◆ The request
Repeat each of the lines below without changing a single character.

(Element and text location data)
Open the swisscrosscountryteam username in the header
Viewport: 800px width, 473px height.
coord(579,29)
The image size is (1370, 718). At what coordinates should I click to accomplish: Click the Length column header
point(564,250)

◆ Result for this task
Open the swisscrosscountryteam username in the header
Viewport: 800px width, 473px height.
coord(579,29)
The image size is (1370, 718). At what coordinates should I click to accomplish: Click the Length column header
point(564,250)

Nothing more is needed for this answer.